A verbatim copy of each record is required.
---------- Data ----------
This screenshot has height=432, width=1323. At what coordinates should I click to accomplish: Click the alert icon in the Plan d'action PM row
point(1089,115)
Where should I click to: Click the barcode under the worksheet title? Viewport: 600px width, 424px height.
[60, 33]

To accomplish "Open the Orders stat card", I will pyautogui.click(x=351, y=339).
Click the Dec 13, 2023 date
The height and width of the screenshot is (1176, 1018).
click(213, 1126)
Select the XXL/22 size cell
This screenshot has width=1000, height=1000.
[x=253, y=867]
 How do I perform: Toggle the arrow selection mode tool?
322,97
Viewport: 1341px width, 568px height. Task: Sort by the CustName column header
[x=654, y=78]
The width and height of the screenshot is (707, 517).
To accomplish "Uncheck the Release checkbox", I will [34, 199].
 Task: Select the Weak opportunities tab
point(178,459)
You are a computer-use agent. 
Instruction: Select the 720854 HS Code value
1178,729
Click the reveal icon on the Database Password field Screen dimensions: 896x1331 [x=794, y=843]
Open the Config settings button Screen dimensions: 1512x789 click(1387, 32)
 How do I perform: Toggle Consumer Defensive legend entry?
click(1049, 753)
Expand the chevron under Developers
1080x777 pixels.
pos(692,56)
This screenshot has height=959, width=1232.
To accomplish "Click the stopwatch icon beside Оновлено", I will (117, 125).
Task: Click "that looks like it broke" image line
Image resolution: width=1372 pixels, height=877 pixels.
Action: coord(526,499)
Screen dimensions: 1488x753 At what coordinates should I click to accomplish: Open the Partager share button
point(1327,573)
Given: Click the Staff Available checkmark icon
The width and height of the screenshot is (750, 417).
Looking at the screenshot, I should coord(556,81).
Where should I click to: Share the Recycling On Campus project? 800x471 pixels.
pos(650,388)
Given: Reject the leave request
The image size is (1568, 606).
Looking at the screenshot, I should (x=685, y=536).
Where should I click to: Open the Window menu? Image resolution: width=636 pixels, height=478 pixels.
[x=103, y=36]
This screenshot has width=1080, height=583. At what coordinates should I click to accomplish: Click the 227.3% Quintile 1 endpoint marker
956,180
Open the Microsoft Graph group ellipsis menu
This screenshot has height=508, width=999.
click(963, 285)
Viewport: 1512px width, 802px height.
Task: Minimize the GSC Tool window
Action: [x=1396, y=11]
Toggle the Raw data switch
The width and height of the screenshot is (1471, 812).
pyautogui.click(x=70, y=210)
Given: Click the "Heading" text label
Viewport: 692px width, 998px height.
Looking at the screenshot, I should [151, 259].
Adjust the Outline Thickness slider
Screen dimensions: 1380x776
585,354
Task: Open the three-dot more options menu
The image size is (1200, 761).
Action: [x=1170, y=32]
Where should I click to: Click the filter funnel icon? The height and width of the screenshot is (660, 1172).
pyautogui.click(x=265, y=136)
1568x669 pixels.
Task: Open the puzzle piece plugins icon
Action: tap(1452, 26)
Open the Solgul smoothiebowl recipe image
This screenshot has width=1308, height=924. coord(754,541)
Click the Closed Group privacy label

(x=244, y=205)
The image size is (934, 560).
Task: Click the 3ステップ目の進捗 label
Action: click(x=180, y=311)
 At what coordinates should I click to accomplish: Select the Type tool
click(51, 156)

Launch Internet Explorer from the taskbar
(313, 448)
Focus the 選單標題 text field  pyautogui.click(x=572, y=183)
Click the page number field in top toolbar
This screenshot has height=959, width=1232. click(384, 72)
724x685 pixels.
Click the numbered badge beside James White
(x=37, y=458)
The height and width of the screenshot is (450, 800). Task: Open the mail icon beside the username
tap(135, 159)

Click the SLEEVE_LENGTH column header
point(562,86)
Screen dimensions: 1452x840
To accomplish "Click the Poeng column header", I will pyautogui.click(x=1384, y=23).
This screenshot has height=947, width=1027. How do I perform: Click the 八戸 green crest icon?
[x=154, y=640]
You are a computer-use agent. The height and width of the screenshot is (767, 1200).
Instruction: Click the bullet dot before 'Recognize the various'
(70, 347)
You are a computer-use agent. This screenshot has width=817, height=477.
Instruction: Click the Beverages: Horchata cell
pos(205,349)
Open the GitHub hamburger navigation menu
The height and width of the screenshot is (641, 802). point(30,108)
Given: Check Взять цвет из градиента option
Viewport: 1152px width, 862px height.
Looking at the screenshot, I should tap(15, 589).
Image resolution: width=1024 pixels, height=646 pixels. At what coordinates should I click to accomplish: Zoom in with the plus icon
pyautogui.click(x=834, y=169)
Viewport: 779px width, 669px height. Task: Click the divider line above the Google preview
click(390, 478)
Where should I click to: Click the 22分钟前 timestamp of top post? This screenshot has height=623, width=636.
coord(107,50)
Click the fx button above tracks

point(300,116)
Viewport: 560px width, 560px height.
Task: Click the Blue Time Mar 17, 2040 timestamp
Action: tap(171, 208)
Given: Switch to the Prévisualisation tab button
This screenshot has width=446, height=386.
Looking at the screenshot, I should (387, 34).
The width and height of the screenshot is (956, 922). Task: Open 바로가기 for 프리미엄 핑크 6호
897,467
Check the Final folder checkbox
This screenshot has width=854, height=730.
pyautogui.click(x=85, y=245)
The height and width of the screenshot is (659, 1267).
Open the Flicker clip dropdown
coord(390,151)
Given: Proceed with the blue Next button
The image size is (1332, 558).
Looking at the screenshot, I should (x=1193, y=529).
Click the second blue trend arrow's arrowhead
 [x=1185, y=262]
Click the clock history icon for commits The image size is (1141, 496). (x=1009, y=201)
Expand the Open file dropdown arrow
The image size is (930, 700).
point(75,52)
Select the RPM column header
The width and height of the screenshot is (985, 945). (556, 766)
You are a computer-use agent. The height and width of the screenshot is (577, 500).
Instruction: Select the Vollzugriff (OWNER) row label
----------
Answer area:
This screenshot has height=432, width=1323. At what coordinates should I click to accomplish: Click the alert icon in the Plan d'action PM row
point(1089,115)
Where should I click to: Click the barcode under the worksheet title? Viewport: 600px width, 424px height.
[60, 33]

To accomplish "Open the Orders stat card", I will pyautogui.click(x=351, y=339).
Click the Dec 13, 2023 date
The height and width of the screenshot is (1176, 1018).
click(213, 1126)
Select the XXL/22 size cell
This screenshot has width=1000, height=1000.
[x=253, y=867]
 How do I perform: Toggle the arrow selection mode tool?
322,97
Viewport: 1341px width, 568px height. Task: Sort by the CustName column header
[x=654, y=78]
The width and height of the screenshot is (707, 517).
To accomplish "Uncheck the Release checkbox", I will [34, 199].
 Task: Select the Weak opportunities tab
point(178,459)
You are a computer-use agent. 
Instruction: Select the 720854 HS Code value
1178,729
Click the reveal icon on the Database Password field Screen dimensions: 896x1331 [x=794, y=843]
Open the Config settings button Screen dimensions: 1512x789 click(1387, 32)
 How do I perform: Toggle Consumer Defensive legend entry?
click(1049, 753)
Expand the chevron under Developers
1080x777 pixels.
pos(692,56)
This screenshot has height=959, width=1232.
To accomplish "Click the stopwatch icon beside Оновлено", I will (117, 125).
Task: Click "that looks like it broke" image line
Image resolution: width=1372 pixels, height=877 pixels.
Action: coord(526,499)
Screen dimensions: 1488x753 At what coordinates should I click to accomplish: Open the Partager share button
point(1327,573)
Given: Click the Staff Available checkmark icon
The width and height of the screenshot is (750, 417).
Looking at the screenshot, I should coord(556,81).
Where should I click to: Share the Recycling On Campus project? 800x471 pixels.
pos(650,388)
Given: Reject the leave request
The image size is (1568, 606).
Looking at the screenshot, I should (x=685, y=536).
Where should I click to: Open the Window menu? Image resolution: width=636 pixels, height=478 pixels.
[x=103, y=36]
This screenshot has width=1080, height=583. At what coordinates should I click to accomplish: Click the 227.3% Quintile 1 endpoint marker
956,180
Open the Microsoft Graph group ellipsis menu
This screenshot has height=508, width=999.
click(963, 285)
Viewport: 1512px width, 802px height.
Task: Minimize the GSC Tool window
Action: [x=1396, y=11]
Toggle the Raw data switch
The width and height of the screenshot is (1471, 812).
pyautogui.click(x=70, y=210)
Given: Click the "Heading" text label
Viewport: 692px width, 998px height.
Looking at the screenshot, I should [151, 259].
Adjust the Outline Thickness slider
Screen dimensions: 1380x776
585,354
Task: Open the three-dot more options menu
The image size is (1200, 761).
Action: [x=1170, y=32]
Where should I click to: Click the filter funnel icon? The height and width of the screenshot is (660, 1172).
pyautogui.click(x=265, y=136)
1568x669 pixels.
Task: Open the puzzle piece plugins icon
Action: tap(1452, 26)
Open the Solgul smoothiebowl recipe image
This screenshot has width=1308, height=924. coord(754,541)
Click the Closed Group privacy label

(x=244, y=205)
The image size is (934, 560).
Task: Click the 3ステップ目の進捗 label
Action: click(x=180, y=311)
 At what coordinates should I click to accomplish: Select the Type tool
click(51, 156)

Launch Internet Explorer from the taskbar
(313, 448)
Focus the 選單標題 text field  pyautogui.click(x=572, y=183)
Click the page number field in top toolbar
This screenshot has height=959, width=1232. click(384, 72)
724x685 pixels.
Click the numbered badge beside James White
(x=37, y=458)
The height and width of the screenshot is (450, 800). Task: Open the mail icon beside the username
tap(135, 159)

Click the SLEEVE_LENGTH column header
point(562,86)
Screen dimensions: 1452x840
To accomplish "Click the Poeng column header", I will pyautogui.click(x=1384, y=23).
This screenshot has height=947, width=1027. How do I perform: Click the 八戸 green crest icon?
[x=154, y=640]
You are a computer-use agent. The height and width of the screenshot is (767, 1200).
Instruction: Click the bullet dot before 'Recognize the various'
(70, 347)
You are a computer-use agent. This screenshot has width=817, height=477.
Instruction: Click the Beverages: Horchata cell
pos(205,349)
Open the GitHub hamburger navigation menu
The height and width of the screenshot is (641, 802). point(30,108)
Given: Check Взять цвет из градиента option
Viewport: 1152px width, 862px height.
Looking at the screenshot, I should tap(15, 589).
Image resolution: width=1024 pixels, height=646 pixels. At what coordinates should I click to accomplish: Zoom in with the plus icon
pyautogui.click(x=834, y=169)
Viewport: 779px width, 669px height. Task: Click the divider line above the Google preview
click(390, 478)
Where should I click to: Click the 22分钟前 timestamp of top post? This screenshot has height=623, width=636.
coord(107,50)
Click the fx button above tracks

point(300,116)
Viewport: 560px width, 560px height.
Task: Click the Blue Time Mar 17, 2040 timestamp
Action: tap(171, 208)
Given: Switch to the Prévisualisation tab button
This screenshot has width=446, height=386.
Looking at the screenshot, I should (387, 34).
The width and height of the screenshot is (956, 922). Task: Open 바로가기 for 프리미엄 핑크 6호
897,467
Check the Final folder checkbox
This screenshot has width=854, height=730.
pyautogui.click(x=85, y=245)
The height and width of the screenshot is (659, 1267).
Open the Flicker clip dropdown
coord(390,151)
Given: Proceed with the blue Next button
The image size is (1332, 558).
Looking at the screenshot, I should (x=1193, y=529).
Click the second blue trend arrow's arrowhead
 [x=1185, y=262]
Click the clock history icon for commits The image size is (1141, 496). (x=1009, y=201)
Expand the Open file dropdown arrow
The image size is (930, 700).
point(75,52)
Select the RPM column header
The width and height of the screenshot is (985, 945). (556, 766)
You are a computer-use agent. The height and width of the screenshot is (577, 500).
Instruction: Select the Vollzugriff (OWNER) row label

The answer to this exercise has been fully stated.